The Mind-Bending Twister of ‘The Unknown Known’

The Unknown Known represents Errol Morris’s attempts to understand the complexities of 81-year-old Donald Rumsfeld, former Secretary of Defense under Presidents George W. Bush and Gerald R. Ford. Despite the extended character portrait, however, the known still remains unknown at the end of this documentary.

No one else could have created this portrait of such a divisive political figure. Morris is well-suited to handling complex subjects, as he has shown with The Fog of WarStandard Operating Procedure, and other documentaries. Many of his usual techniques appear here: stylized text and archival materials, clean interview settings, recording device shots, a haunting Danny Elfman score. Morris also engages his interview subject from behind the camera throughout the documentary.

Rumsfeld confounds. He comes across as precise yet vague, pithy yet desultory, likeable yet maybe not so much. The interview scene subtly suggests these disparities. Rumsfeld sits against a dark backdrop with mostly bright lighting, except for the shadow that appears across the left side of his face. Those with strong opinions about Rumsfeld — either way — will probably see their opinions affirmed.

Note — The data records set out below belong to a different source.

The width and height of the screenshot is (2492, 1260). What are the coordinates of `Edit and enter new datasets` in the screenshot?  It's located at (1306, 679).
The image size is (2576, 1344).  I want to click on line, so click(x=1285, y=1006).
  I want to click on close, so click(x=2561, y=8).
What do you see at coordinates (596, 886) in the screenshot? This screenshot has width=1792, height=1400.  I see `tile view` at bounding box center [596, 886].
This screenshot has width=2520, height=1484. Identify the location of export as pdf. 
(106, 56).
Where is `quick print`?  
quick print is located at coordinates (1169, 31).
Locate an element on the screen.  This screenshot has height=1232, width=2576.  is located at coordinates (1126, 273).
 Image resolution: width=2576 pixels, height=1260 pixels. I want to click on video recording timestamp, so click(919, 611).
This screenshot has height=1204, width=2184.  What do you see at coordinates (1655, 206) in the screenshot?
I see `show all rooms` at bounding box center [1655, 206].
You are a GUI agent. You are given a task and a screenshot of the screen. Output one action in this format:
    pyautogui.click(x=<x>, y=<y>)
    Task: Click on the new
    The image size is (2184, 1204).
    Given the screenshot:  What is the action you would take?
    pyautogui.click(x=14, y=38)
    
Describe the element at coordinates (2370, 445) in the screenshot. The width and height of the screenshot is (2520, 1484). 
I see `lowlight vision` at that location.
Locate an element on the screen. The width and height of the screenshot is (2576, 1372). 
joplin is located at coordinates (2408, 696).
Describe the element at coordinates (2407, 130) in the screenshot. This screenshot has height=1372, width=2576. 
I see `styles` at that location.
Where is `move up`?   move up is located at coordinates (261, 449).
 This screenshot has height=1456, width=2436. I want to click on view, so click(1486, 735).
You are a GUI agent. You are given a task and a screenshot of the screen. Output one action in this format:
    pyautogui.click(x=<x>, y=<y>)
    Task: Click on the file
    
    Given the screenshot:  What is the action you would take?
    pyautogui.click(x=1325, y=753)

Those seeking definitive answers and explanations about what happened during the Iraq war, however, will be disappointed. The documentary more so chronicles Rumsfeld’s career against the backdrops of war and political upheavals. His career unfolds through a combination of Rumsfeld’s own commentary and archival material montages.

A type of archival material central to the story’s unfolding is Rumsfeld’s voluminous memos. He suggests that he dictated a “million” of them during his political career. They serve as an archive of his work and ideas, and the archive is so vast that even Rumsfeld himself fails to remember what he said or meant in some of them.

The toughest sequence addresses the “torture memos” about treatment of prisoners at Guantanamo Bay and Abu Ghraib, which Morris addressed in Standard Operating Procedure. Rumsfeld discusses signing off on some “approved” procedures but not others. The list itself is horrifying, and the decision of which ones to “approve” or “discourage” seems just as horrifying.

The pictures of these torture tactics became the spectacles of horror in Standard Operating Procedure, so it seems fitting that Morris would take the opportunity to ask, “Why do you think the pictures did it?” Rumsfeld’s answer about their being “disgusting and revolting” feels almost too obvious.

Yet Rumsfeld plays himself as seemingly unaware of the extremes in torture happening in the prisons. He claims at one point, “Zero were waterboarded at Guantanamo. The military never waterboarded anybody in an interrogation.”

Morris takes several opportunities to ask Rumsfeld questions off-camera throughout the documentary. Rumsfeld remains measured in his responses, even as Morris’s tone becomes more incredulous.

For example, Morris asks, “How do you think they got away with 9/11? It seems amazing in retrospect.”

With a small smile Rumsfeld replies, “Everything seems amazing in retrospect.”

Morris also asks, “Was it failure of imagination, or failure to look at the intelligence that was available?” His question refers to the bombing of Pearl Harbor and how it caught the United States by surprise.

Rumsfeld looks at the camera for a moment and then pauses. The documentary then cuts to another shot, which raises a question of what Rumsfeld actually answered.

Ever the spin master, Rumsfeld remains full of platitudes and witticisms in both his comments with Morris and his interviews with the press. For example, he claims, “All generalizations are false, including this one.”

That kind of thinking informs the rhetorical gymnastics that inspired this documentary’s title. The rhetoric comes from a spiel Rumsfeld delivered to the press and a memo he wrote. It presents a series of oxymorons that supposedly explain how intelligence works. The phrase “unknown knowns” refers to “the things we don’t know we don’t know.”

Near the documentary’s end, Morris asks a question many people might be asking themselves: “Why are you doing this? Why are you talking to me?”

Rumsfeld’s reply this time is just as vague as his other ones.

“That is a vicious question. I’ll be darned if I know.”

Morris ends the film with a rather poignant note: “In memory of Roger Ebert 1942-2013.” Ebert died a year ago this month. He is still missed.